== Requirement a ==
Copy the passage about the Framers and Congress's power to promote science word for word.

== Text block ==
As Hamilton states in Federalists 78:
"until the people have by some solemn and authoritative act [a
constitutional amendment] annulled or changed the established form, it is
binding upon themselves collectively, as well as individually; and no
presumption, or even knowledge of their sentiments, can warrant their
representatives in a departure from it, prior to such an act." [see
Federalists 78, Hamilton]
Those who pretend Congress has constitutional authority to fund and regulate
stem cell research are far removed from historical fact.
In general, the founding fathers agreed free enterprise to be the best
depository in the advancement of science, and intentionally sought to
promote the Progress of Science and useful Arts by granting a limited power
to Congress to protect the work of authors and inventors by issuing patents
and copyrights only!
Madison's Notes on the convention of 1787 reveals that Charles Pickney, on
August 18th, of the federal convention, proposed a power to be vested in
Congress "To establish seminaries for the promotion of literature and the
arts and sciences", but this proposal, as many other proposals, was rejected
by the Convention, and the only power agreed upon by the Framers and
Ratifiers relating to the advancement of science, was the limited power "To
promote the Progress of Science and useful Arts, [How?] by securing for
limited Times to Authors and Inventors the exclusive Right to their
respective Writings and Discoveries."

== Data entries ==
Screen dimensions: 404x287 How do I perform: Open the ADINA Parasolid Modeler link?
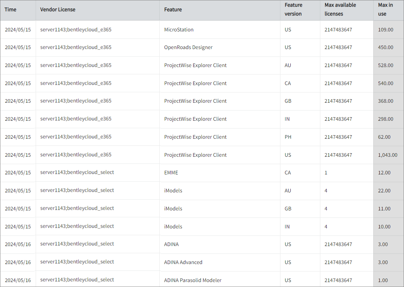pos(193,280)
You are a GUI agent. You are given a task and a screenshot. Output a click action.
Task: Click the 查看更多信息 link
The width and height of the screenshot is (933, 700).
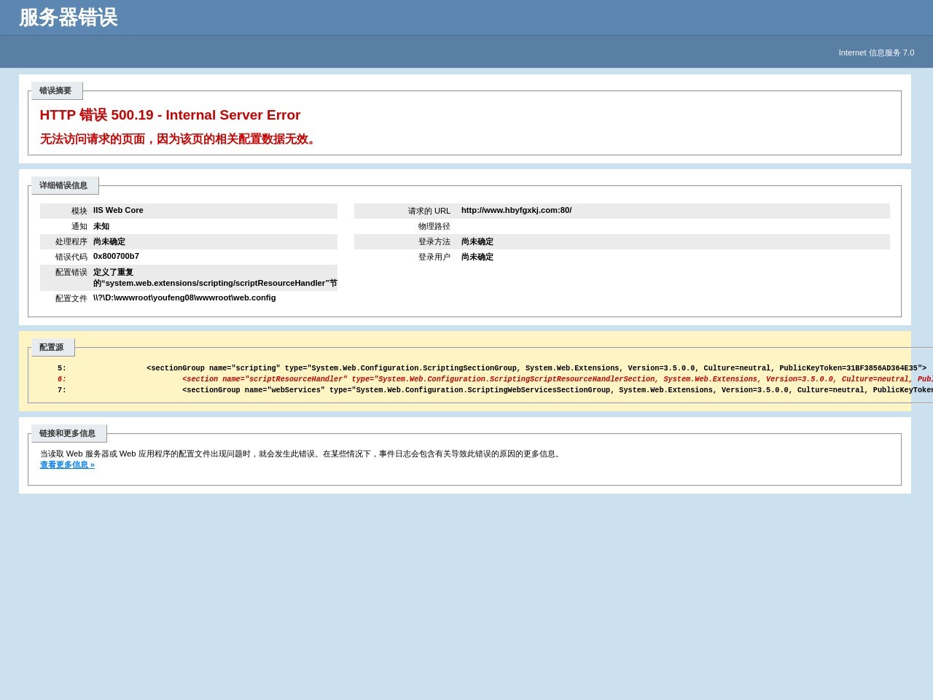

== Requirement b ==
Repeat the two entries that follow the passage about the Framers, line for line, and leave out the pictures.

== Exercise solution a ==
As Hamilton states in Federalists 78:
"until the people have by some solemn and authoritative act [a
constitutional amendment] annulled or changed the established form, it is
binding upon themselves collectively, as well as individually; and no
presumption, or even knowledge of their sentiments, can warrant their
representatives in a departure from it, prior to such an act." [see
Federalists 78, Hamilton]
Those who pretend Congress has constitutional authority to fund and regulate
stem cell research are far removed from historical fact.
In general, the founding fathers agreed free enterprise to be the best
depository in the advancement of science, and intentionally sought to
promote the Progress of Science and useful Arts by granting a limited power
to Congress to protect the work of authors and inventors by issuing patents
and copyrights only!
Madison's Notes on the convention of 1787 reveals that Charles Pickney, on
August 18th, of the federal convention, proposed a power to be vested in
Congress "To establish seminaries for the promotion of literature and the
arts and sciences", but this proposal, as many other proposals, was rejected
by the Convention, and the only power agreed upon by the Framers and
Ratifiers relating to the advancement of science, was the limited power "To
promote the Progress of Science and useful Arts, [How?] by securing for
limited Times to Authors and Inventors the exclusive Right to their
respective Writings and Discoveries."

== Exercise solution b ==
Screen dimensions: 404x287 How do I perform: Open the ADINA Parasolid Modeler link?
pos(193,280)
You are a GUI agent. You are given a task and a screenshot. Output a click action.
Task: Click the 查看更多信息 link
The width and height of the screenshot is (933, 700).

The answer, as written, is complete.